Next Saturday, Port Alberni resident Glen Mofford will be holding a book launch for a project that has been his labour of love for many years. His first work of non-fiction, Aqua Vitae, will be of interest to history buffs, saloon enthusiasts and those with a general interest in the lives of people in the 1800s to early 1900’s.
Glen, born in Victoria, where he spent most of his life, acquired his history degree from Simon Fraser University. At the time, his main priority was to get a job and pay off his student loans. He was able to be hired for a clerical position with the provincial government. He stayed there for 14 years and at the same time, trained for triathlons, which became his dedicated hobby. Eventually, he decided to sit down and focus on his writing.
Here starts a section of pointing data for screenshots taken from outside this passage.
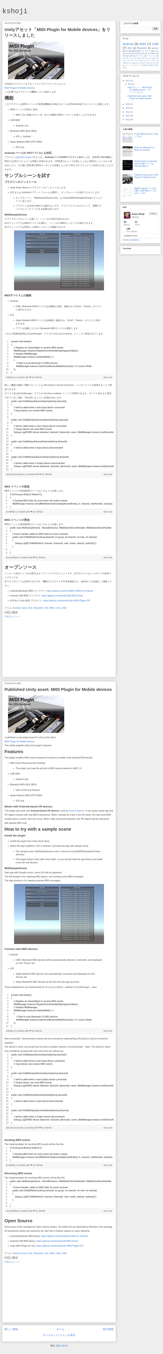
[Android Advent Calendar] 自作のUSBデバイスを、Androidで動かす (145, 163)
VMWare (126, 63)
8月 (130, 84)
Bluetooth (38, 608)
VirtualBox (152, 53)
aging (134, 63)
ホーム (60, 1329)
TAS (132, 60)
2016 (128, 104)
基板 (145, 65)
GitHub (38, 377)
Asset (24, 608)
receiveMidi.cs (13, 557)
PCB (135, 53)
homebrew (142, 63)
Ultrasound (142, 60)
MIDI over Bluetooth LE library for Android (144, 148)
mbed (131, 56)
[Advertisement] (26, 648)
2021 (128, 81)
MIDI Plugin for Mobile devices (19, 88)
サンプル (139, 56)
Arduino (155, 48)
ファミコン (151, 56)
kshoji (15, 11)
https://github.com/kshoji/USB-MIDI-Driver (62, 595)
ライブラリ (145, 51)
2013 (128, 116)
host (151, 63)
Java (146, 58)
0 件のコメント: (12, 616)
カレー (138, 65)
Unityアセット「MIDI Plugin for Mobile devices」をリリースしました (139, 89)
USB (64, 608)
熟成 (151, 65)
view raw (107, 377)
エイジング (129, 65)
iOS (46, 608)
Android (16, 608)
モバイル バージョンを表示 (59, 1335)
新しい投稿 (11, 1329)
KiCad (153, 58)
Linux (124, 60)
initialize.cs (11, 377)
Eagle (139, 58)
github (134, 51)
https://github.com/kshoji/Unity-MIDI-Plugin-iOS (66, 600)
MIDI (51, 608)
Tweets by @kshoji (131, 240)
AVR (124, 58)
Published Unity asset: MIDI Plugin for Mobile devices (58, 689)
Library (128, 53)
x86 (157, 63)
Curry (131, 58)
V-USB (152, 60)
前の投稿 (108, 1329)
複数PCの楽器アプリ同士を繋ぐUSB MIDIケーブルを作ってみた (145, 190)
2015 (128, 108)
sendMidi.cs (12, 512)
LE (126, 51)
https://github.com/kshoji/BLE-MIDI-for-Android (70, 591)
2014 (128, 112)
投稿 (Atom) (62, 1345)
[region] (59, 357)
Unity (58, 608)
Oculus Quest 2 (25, 157)
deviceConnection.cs (16, 474)
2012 (128, 119)
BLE (30, 608)
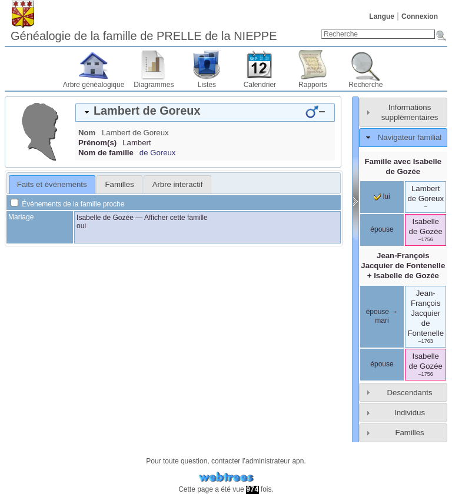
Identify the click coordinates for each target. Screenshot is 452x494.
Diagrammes (154, 85)
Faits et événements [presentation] (52, 184)
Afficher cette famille (176, 217)
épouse (381, 229)
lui (382, 196)
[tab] (205, 112)
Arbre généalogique (94, 85)
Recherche (365, 85)
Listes (207, 85)
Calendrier (260, 85)
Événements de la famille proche (67, 204)
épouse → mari (382, 316)
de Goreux (157, 152)
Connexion (419, 16)
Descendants (410, 392)
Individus (409, 412)
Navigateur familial (409, 137)
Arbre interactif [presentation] (177, 184)
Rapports (312, 85)
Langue (381, 16)
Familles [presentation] (119, 184)
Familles (409, 432)
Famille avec (403, 166)
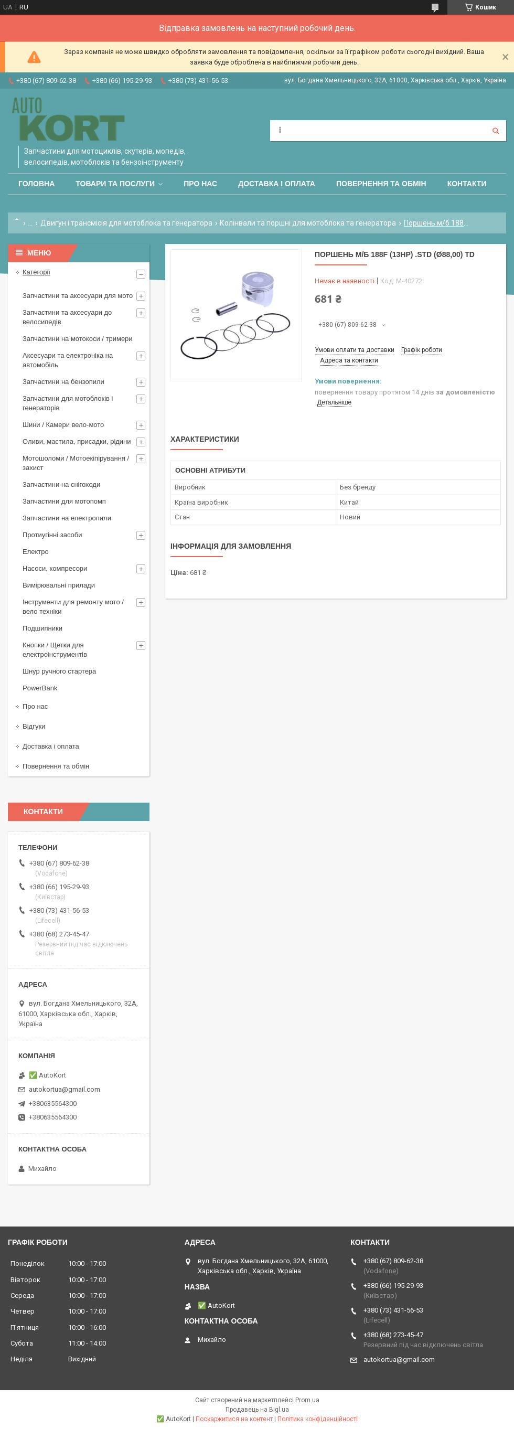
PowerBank (40, 688)
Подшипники (42, 628)
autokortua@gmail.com (64, 1089)
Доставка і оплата (276, 183)
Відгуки (34, 726)
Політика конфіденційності (317, 1419)
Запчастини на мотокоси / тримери (78, 339)
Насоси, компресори (55, 568)
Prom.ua (307, 1400)
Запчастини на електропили (67, 518)
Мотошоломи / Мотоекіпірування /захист (76, 463)
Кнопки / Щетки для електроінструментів (55, 649)
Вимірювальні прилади (59, 585)
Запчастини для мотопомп (64, 501)
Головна (36, 183)
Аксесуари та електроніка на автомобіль (68, 360)
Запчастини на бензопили (63, 382)
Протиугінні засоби (52, 535)
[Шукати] (495, 130)
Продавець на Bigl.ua (257, 1409)
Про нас (200, 183)
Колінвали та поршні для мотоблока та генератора (308, 223)
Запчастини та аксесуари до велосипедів (67, 317)
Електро (36, 552)
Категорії (36, 272)
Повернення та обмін (381, 183)
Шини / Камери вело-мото (63, 425)
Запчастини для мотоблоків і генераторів (68, 403)
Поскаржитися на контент (234, 1419)
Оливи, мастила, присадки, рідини (77, 441)
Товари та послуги (115, 183)
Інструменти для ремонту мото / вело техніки (73, 606)
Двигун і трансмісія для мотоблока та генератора (126, 223)
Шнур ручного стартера (59, 671)
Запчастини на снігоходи (61, 484)
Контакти (467, 183)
“I have always loved pubs, parlours and history and was hearing stories from older people who were hanging out in them,” Glen said. “That combination seemed perfect to put into a non-fiction novel.”
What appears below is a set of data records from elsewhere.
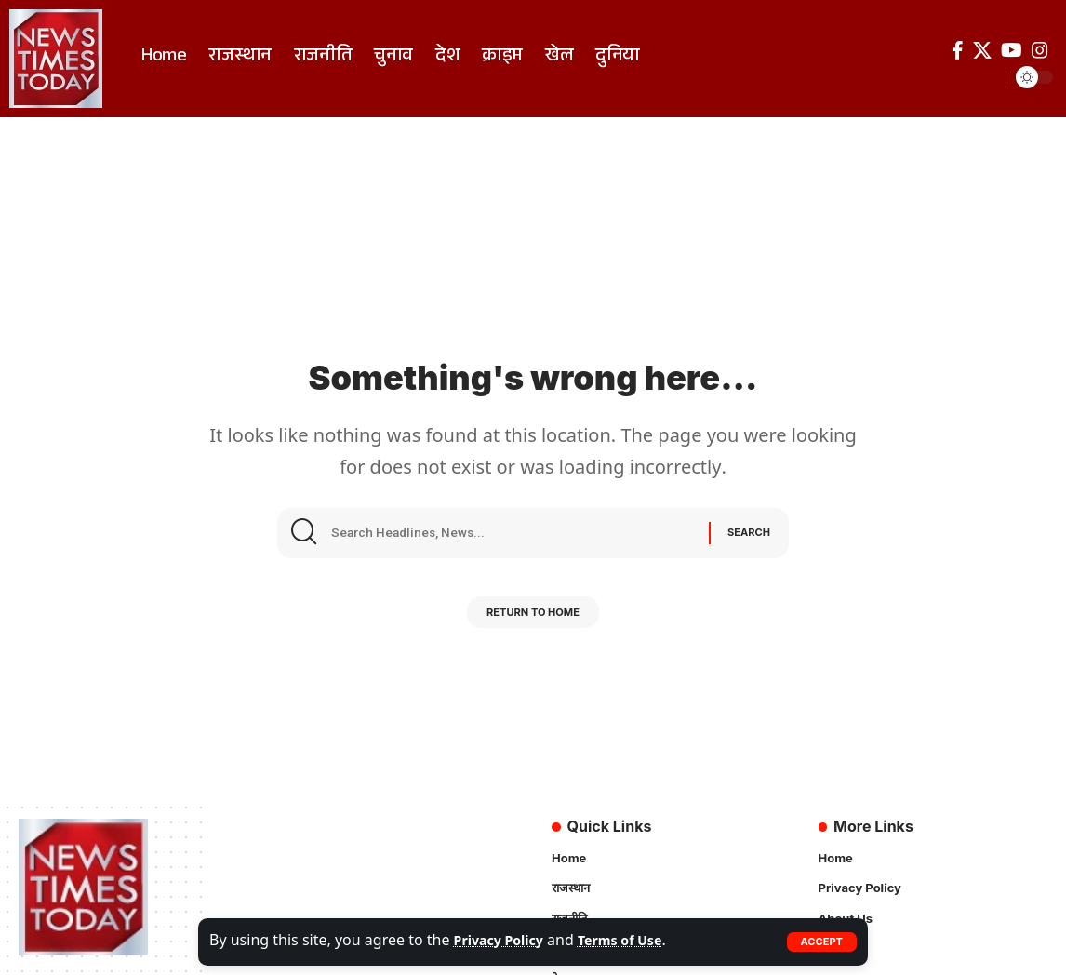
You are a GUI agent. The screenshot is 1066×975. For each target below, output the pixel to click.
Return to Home (533, 620)
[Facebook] (957, 50)
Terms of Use (637, 942)
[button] (820, 941)
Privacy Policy (504, 942)
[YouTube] (1011, 50)
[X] (982, 50)
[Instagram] (1040, 50)
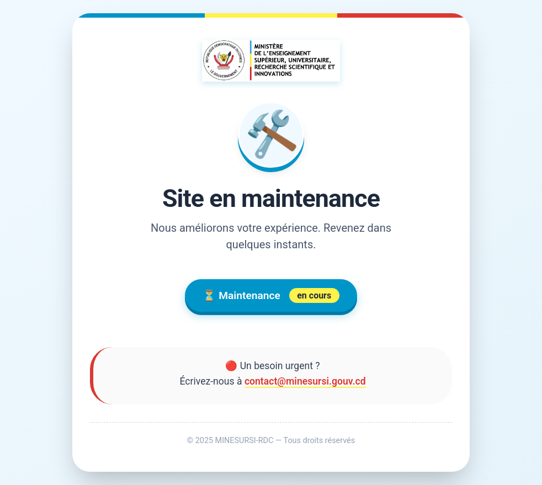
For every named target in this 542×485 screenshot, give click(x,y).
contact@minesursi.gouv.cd (305, 381)
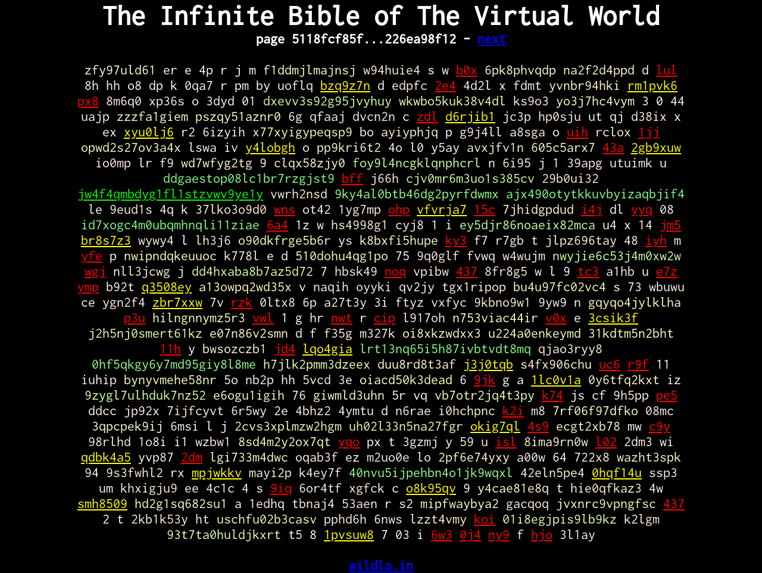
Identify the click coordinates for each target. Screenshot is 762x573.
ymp (88, 286)
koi (484, 519)
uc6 (609, 364)
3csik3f (613, 317)
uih (577, 131)
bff (352, 178)
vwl (263, 317)
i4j (591, 209)
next (491, 39)
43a (613, 147)
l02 (606, 441)
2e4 (445, 85)
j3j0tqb (488, 364)
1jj (649, 131)
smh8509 (102, 503)
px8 (88, 101)
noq (395, 271)
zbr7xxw (177, 302)
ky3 (456, 240)
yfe (91, 255)
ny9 (499, 534)
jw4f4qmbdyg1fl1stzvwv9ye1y (170, 193)
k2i (513, 410)
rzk (241, 302)
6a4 (277, 224)
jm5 (670, 224)
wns (284, 209)
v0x (556, 317)
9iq (281, 488)
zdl (427, 116)
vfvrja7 (442, 209)
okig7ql (495, 426)
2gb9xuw (656, 147)
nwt (341, 317)
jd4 (284, 348)
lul (666, 70)
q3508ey (167, 286)
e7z (666, 271)
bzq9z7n (345, 85)
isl (506, 441)
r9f (638, 364)
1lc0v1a (556, 379)
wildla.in (381, 565)
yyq (641, 209)
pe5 (666, 395)
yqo (349, 441)
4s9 (538, 426)
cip (384, 317)
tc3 (588, 271)
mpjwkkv (217, 472)
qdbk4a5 (106, 457)
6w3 (441, 534)
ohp (399, 209)
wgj (95, 271)
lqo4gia (327, 348)
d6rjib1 (470, 116)
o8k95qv (431, 488)
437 (466, 271)
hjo (541, 534)
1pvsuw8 (349, 534)
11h (170, 348)
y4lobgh (270, 147)
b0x (466, 70)
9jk (484, 379)
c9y (659, 426)
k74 (552, 395)
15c (484, 209)
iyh (656, 240)
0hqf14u (617, 472)
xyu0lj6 (149, 131)
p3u (134, 317)
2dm (191, 457)
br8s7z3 (106, 240)
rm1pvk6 (652, 85)
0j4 (470, 534)
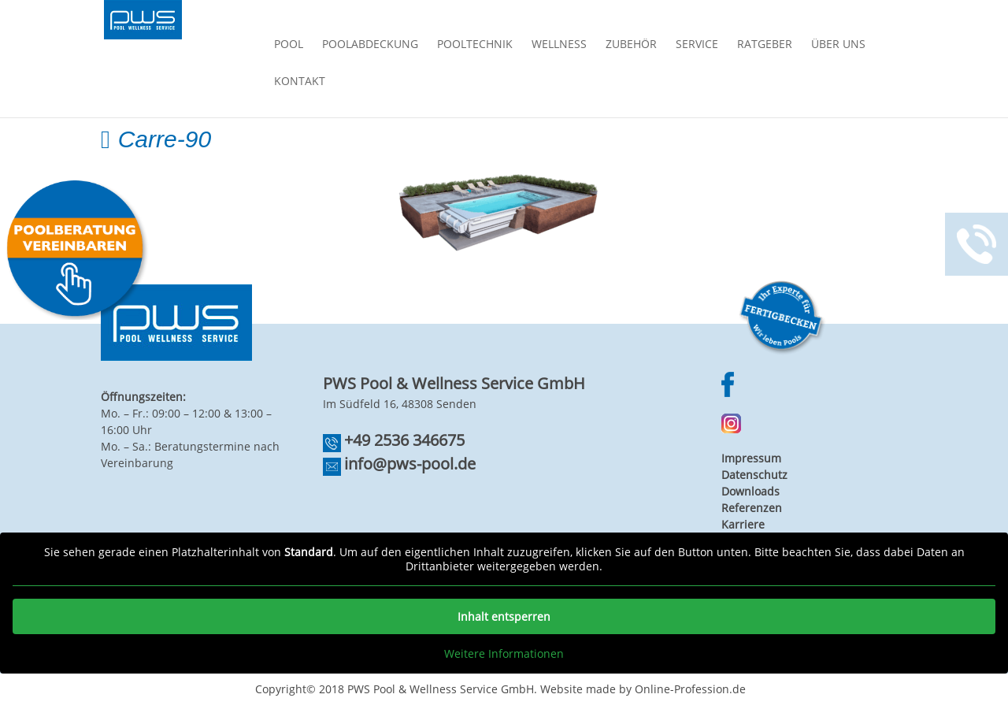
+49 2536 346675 (404, 440)
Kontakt (299, 82)
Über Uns (838, 45)
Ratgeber (764, 45)
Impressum (751, 458)
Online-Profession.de (690, 688)
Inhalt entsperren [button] (504, 616)
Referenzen (751, 507)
The book is an easy read, with snippets of original pubs in Victoria and anecdotes of their patrons. When he pitched the book to his publisher, he was encouraged by the response.
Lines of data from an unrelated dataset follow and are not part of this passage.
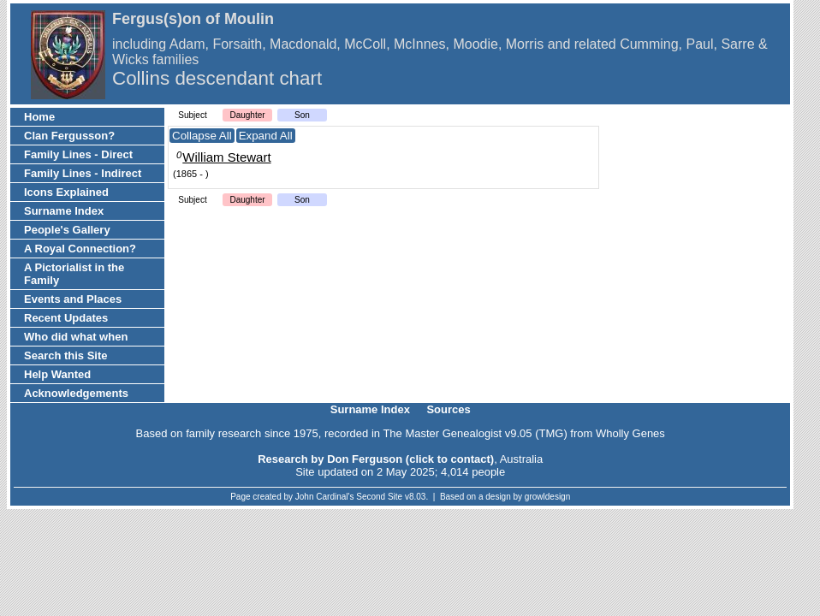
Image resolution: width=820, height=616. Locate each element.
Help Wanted (57, 374)
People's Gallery (67, 229)
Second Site (379, 496)
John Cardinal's (324, 496)
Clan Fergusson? (69, 135)
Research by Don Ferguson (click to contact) (376, 459)
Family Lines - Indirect (82, 173)
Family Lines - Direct (78, 154)
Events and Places (73, 299)
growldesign (547, 496)
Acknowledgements (76, 393)
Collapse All (202, 135)
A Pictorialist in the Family (74, 274)
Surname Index (64, 210)
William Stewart (226, 157)
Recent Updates (66, 317)
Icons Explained (66, 192)
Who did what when (76, 336)
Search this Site (66, 355)
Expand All (266, 135)
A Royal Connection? (80, 248)
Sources (448, 409)
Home (39, 116)
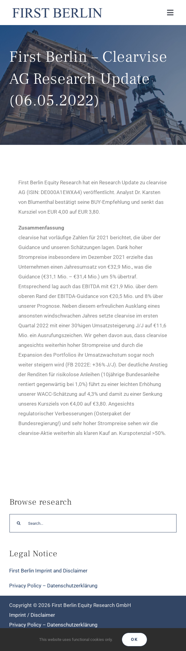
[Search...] (93, 523)
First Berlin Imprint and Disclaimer (48, 571)
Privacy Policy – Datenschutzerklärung (53, 586)
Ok (134, 639)
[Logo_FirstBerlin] (57, 7)
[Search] (18, 523)
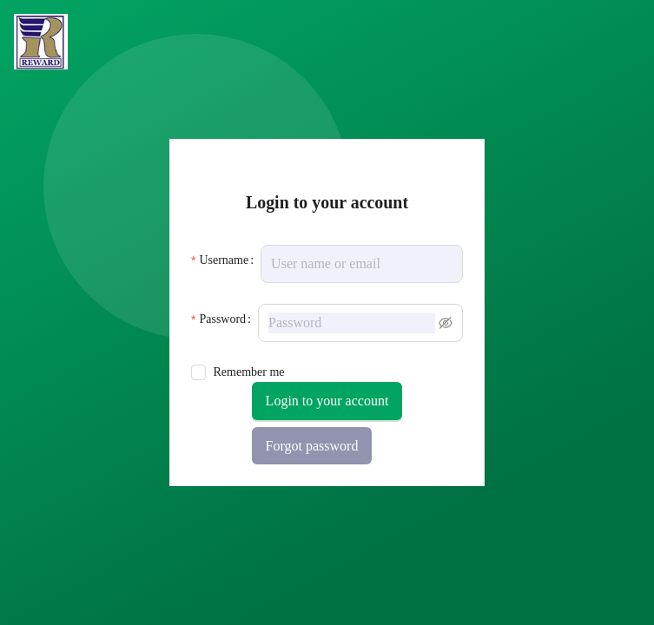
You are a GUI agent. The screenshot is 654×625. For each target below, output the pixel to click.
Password (222, 319)
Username (223, 259)
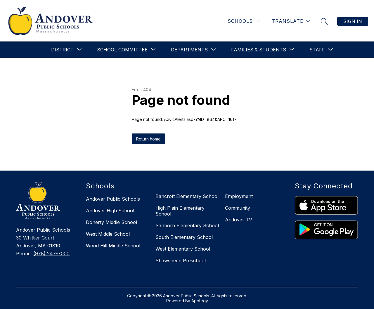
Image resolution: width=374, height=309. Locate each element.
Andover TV (238, 220)
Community (237, 208)
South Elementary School (184, 237)
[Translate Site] (290, 21)
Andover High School (110, 210)
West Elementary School (182, 249)
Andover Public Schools (113, 199)
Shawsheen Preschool (180, 260)
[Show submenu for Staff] (317, 49)
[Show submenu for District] (62, 49)
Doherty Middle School (111, 222)
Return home (148, 138)
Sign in (352, 21)
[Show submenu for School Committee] (122, 49)
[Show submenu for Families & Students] (258, 49)
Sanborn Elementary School (187, 225)
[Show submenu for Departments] (189, 49)
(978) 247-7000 (51, 253)
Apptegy (199, 300)
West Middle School (108, 234)
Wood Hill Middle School (113, 246)
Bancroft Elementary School (187, 196)
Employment (239, 196)
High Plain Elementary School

“They loved it and said it was a unique book because it had never been done before,” Glen said.
After 17 years of research and writing, Glen said his job was to dispel the myths of some of the stories he heard. Although liquor licenses were not required by saloons until 1853, the first one in Victoria opened in 1851.
“It was the Ship Inn built by James Yates,” Glen said. “They were open 24/7 back then. Drinking was a part of life and they thought that if it was done in moderation, it could be healthy rather than detrimental.”
The other main difference was the cost. Beer was five cents and spirits 12.5 cents, whereas the price of a glass of water was hiked up to 50 cents.
The book is broken down into five chapters, featuring a variety of lifestyles. It starts with the pioneer saloons, moves on to Victoria’s “tough edge of town” on Johnson Street during the Gold Rush and highlights the first class, prestigious hotels, like the Empress. From sailors in the Navy to female entrepreneurs, Americans and minorities, the book has stories on a wide range of characters.
There is also a Port Alberni connection.
“William McAllister was the head bartender at the King James and he came to Port Alberni to own and operate the new Alberni Hotel from 1912 to 1918, when it was changed to the Somass Hotel,” Glen said.
Glen ends the book just prior to prohibition and one day hopes to continue where he left off for a sequel.
He spent countless hours in archives and libraries scouring newspapers and online documents and is happy to now have the print copy in his hands and ready for sales.
“It took a long time because I wanted to get it right,” he said. “I want people to read it and say, ‘Hey, I didn’t know that!’”
Glen will be at Boutique Belles Amies for his book launch on Saturday, Oct. 15 from 11 a.m. to 2 p.m.